Would you retype each of the records exactly as shown?
=== RECORDS FOR PROCESSING ===
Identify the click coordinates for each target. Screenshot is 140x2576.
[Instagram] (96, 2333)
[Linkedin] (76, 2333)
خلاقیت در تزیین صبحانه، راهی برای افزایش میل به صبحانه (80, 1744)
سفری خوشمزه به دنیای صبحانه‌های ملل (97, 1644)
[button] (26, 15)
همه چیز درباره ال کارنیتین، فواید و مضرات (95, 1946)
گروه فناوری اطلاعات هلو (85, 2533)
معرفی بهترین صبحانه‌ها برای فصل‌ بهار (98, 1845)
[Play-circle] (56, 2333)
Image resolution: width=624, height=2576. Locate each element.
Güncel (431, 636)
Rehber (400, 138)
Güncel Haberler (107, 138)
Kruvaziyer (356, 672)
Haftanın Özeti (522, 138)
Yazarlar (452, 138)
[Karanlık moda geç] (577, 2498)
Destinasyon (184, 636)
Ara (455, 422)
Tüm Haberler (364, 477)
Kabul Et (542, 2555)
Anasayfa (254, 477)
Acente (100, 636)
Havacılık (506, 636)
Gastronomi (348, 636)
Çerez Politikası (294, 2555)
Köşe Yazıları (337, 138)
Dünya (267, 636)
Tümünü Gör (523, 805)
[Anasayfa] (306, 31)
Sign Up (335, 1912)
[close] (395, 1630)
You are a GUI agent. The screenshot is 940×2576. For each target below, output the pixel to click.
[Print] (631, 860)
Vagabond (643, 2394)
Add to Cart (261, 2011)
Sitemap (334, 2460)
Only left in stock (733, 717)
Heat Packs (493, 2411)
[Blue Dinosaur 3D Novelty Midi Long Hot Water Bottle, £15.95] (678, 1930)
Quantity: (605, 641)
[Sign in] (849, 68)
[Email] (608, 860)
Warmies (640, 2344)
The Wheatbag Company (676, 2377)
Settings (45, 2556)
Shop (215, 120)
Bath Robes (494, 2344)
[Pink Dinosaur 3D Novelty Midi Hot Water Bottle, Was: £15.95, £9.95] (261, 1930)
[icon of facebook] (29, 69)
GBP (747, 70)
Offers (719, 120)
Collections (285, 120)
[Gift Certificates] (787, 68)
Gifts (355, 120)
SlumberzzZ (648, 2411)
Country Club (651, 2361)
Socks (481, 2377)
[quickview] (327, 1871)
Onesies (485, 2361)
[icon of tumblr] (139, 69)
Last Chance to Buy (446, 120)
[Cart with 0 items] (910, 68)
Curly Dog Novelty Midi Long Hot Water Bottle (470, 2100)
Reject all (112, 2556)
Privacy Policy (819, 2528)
===
### RESULT OF THIS TASK
Identify the click coordinates for each target. Screenshot is 140x2576.
[Instagram] (96, 2333)
[Linkedin] (76, 2333)
خلاقیت در تزیین صبحانه، راهی برای افزایش میل به صبحانه (80, 1744)
سفری خوشمزه به دنیای صبحانه‌های ملل (97, 1644)
[button] (26, 15)
همه چیز درباره ال کارنیتین، فواید و مضرات (95, 1946)
گروه فناوری اطلاعات هلو (85, 2533)
معرفی بهترین صبحانه‌ها برای فصل‌ بهار (98, 1845)
[Play-circle] (56, 2333)
Image resolution: width=624, height=2576. Locate each element.
Güncel (431, 636)
Rehber (400, 138)
Güncel Haberler (107, 138)
Kruvaziyer (356, 672)
Haftanın Özeti (522, 138)
Yazarlar (452, 138)
[Karanlık moda geç] (577, 2498)
Destinasyon (184, 636)
Ara (455, 422)
Tüm Haberler (364, 477)
Kabul Et (542, 2555)
Anasayfa (254, 477)
Acente (100, 636)
Havacılık (506, 636)
Gastronomi (348, 636)
Çerez Politikası (294, 2555)
Köşe Yazıları (337, 138)
Dünya (267, 636)
Tümünü Gör (523, 805)
[Anasayfa] (306, 31)
Sign Up (335, 1912)
[close] (395, 1630)
You are a GUI agent. The screenshot is 940×2576. For each target below, output the pixel to click.
[Print] (631, 860)
Vagabond (643, 2394)
Add to Cart (261, 2011)
Sitemap (334, 2460)
Only left in stock (733, 717)
Heat Packs (493, 2411)
[Blue Dinosaur 3D Novelty Midi Long Hot Water Bottle, £15.95] (678, 1930)
Quantity: (605, 641)
[Sign in] (849, 68)
[Email] (608, 860)
Warmies (640, 2344)
The Wheatbag Company (676, 2377)
Settings (45, 2556)
Shop (215, 120)
Bath Robes (494, 2344)
[Pink Dinosaur 3D Novelty Midi Hot Water Bottle, Was: £15.95, £9.95] (261, 1930)
[icon of facebook] (29, 69)
GBP (747, 70)
Offers (719, 120)
Collections (285, 120)
[Gift Certificates] (787, 68)
Gifts (355, 120)
SlumberzzZ (648, 2411)
Country Club (651, 2361)
Socks (481, 2377)
[quickview] (327, 1871)
Onesies (485, 2361)
[icon of tumblr] (139, 69)
Last Chance to Buy (446, 120)
[Cart with 0 items] (910, 68)
Curly Dog Novelty Midi Long Hot Water Bottle (470, 2100)
Reject all (112, 2556)
Privacy Policy (819, 2528)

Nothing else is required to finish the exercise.